## Objective
Update the data below by replacing each "Task" with "Instruction" and keep everything else unchanged. Leave the pictures out of your answer.

## Data to use
********************

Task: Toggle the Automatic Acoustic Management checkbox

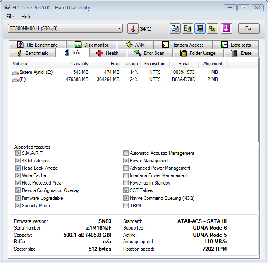Action: (x=126, y=153)
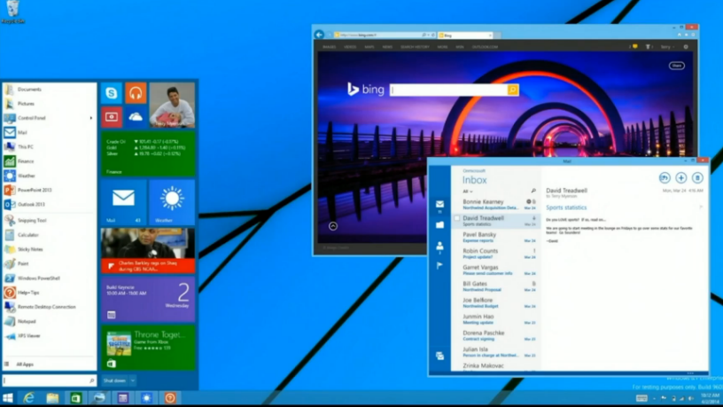Click the new mail plus icon
This screenshot has width=723, height=407.
pos(680,177)
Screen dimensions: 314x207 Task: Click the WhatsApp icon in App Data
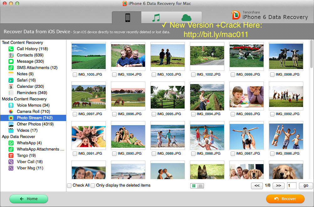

********************

## Solution
Instruction: Toggle the Automatic Acoustic Management checkbox

Action: (x=126, y=153)
Click the new mail plus icon
This screenshot has width=723, height=407.
pos(680,177)
Screen dimensions: 314x207 Instruction: Click the WhatsApp icon in App Data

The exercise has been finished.